Investigators at Siteman Cancer Center at Barnes-Jewish Hospital and Washington University School of Medicine identified 2519 women treated at the facility from 2000 to 2012 before reviewing data on 199 patients with surgically-staged node-positive disease, including 115 stage IIIC1 and 84 stage IIIC2 patients. The median follow-up was 40.1 months (95% CI, 5.8-153.4) and 5-year OS was 36.2%.

Compared with patients with G3 disease, those with G1-2 disease were younger (60.0 vs 66.5 years), had fewer positive nodes (2.0 vs 3.0), were more likely to receive adjuvant treatment with radiation therapy alone (21.3% vs 8.8%), and were less likely to receive chemotherapy alone (12.0% vs 36.3%).

More than half of patients (55.6%) with G1-2 disease were treated with chemoradiation compared with 44.0% of those with G3 disease. Roughly 11% of patients in both groups received no adjuvant therapy. There was no difference between the groups in the number of nodes examined, prevalence of lymphovascular space invasion, pelvic washings, or comorbidity score.

Most patients received CRT (50.3%) followed by chemotherapy (23.1%), radiation (16.1%), and no adjuvant treatment (10.5%). Patients treated with chemoradiation were the youngest (60.5 years), followed by radiation (63.0), chemotherapy (67.5), and no adjuvant treatment (70.0).

Compared with chemoradiation, the adjusted risk of death (HRadj) in the overall population was higher with no adjuvant therapy (5.94; P <.001), radiation (2.56; P = .009), and chemotherapy (2.24; P = .004).

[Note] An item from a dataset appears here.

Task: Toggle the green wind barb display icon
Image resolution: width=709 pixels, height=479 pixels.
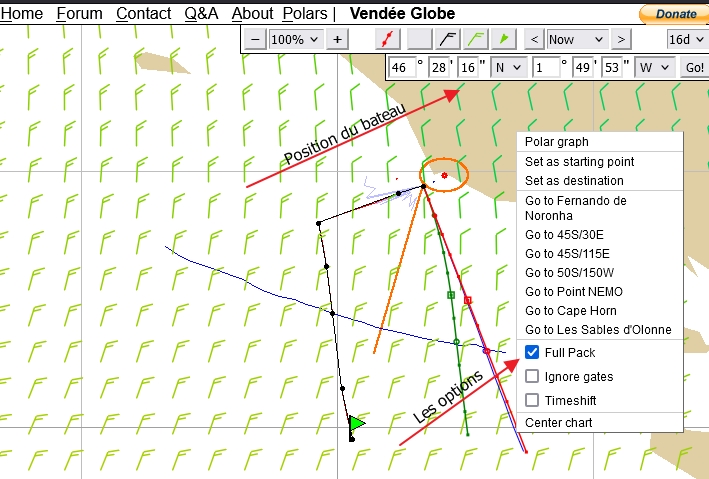Action: coord(476,39)
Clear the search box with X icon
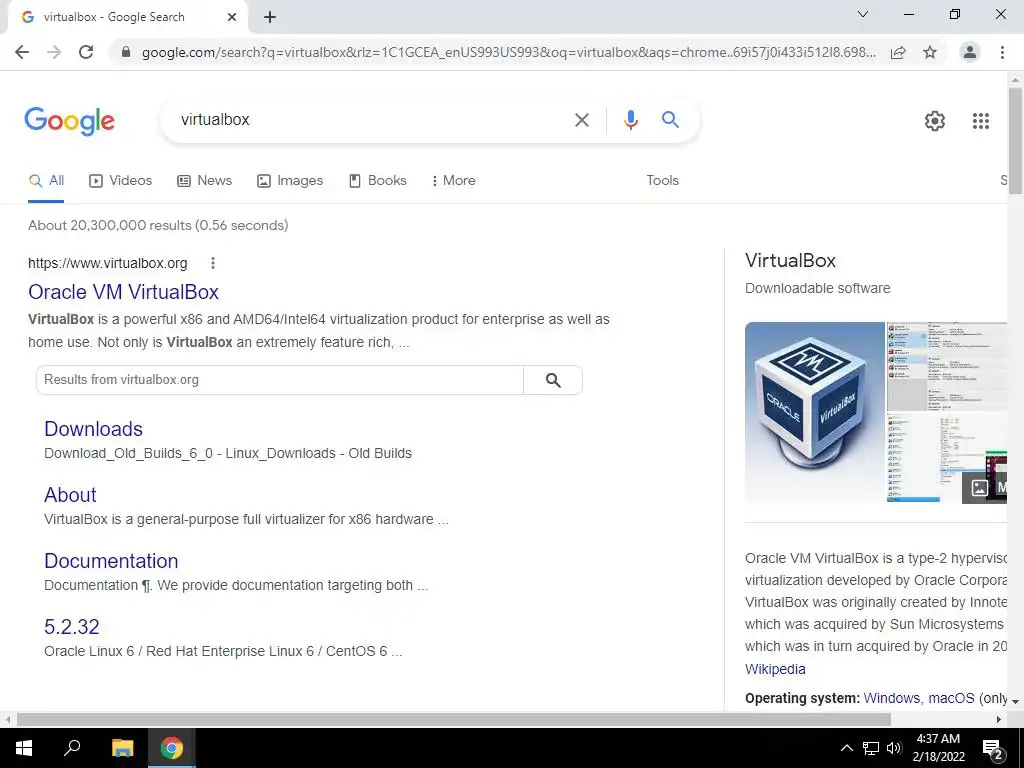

Compared with no adjuvant therapy in low-grade patients, radiation alone and CRT led to a 67% (HRadj, 0.33; P = .039) and 85% (HRadj, 0.15; P <.001) reduction in the risk of death, respectively; however, chemotherapy alone was not linked to a reduction in the risk of death (HRadj, 0.64; P = .441). In patients with high-grade disease, chemotherapy and CRT led to a 72% (HRadj, 0.28; P = .003) and 83% (HRadj, 0.16; P <.001) reduction in the risk of death, respectively, compared with no adjuvant treatment; however, radiation did not lead to a reduction in the risk of death (HRadj, 0.62; P = 0.416).

Binder PS, Kuroki LM, Zhao P, et al. Benefit of combination chemotherapy and radiation stratified by grade of stage IIIC endometrial cancer [published online September 12, 2017]. Gynecol Oncol. doi: 10.1016/j.ygyno.2017.08.031.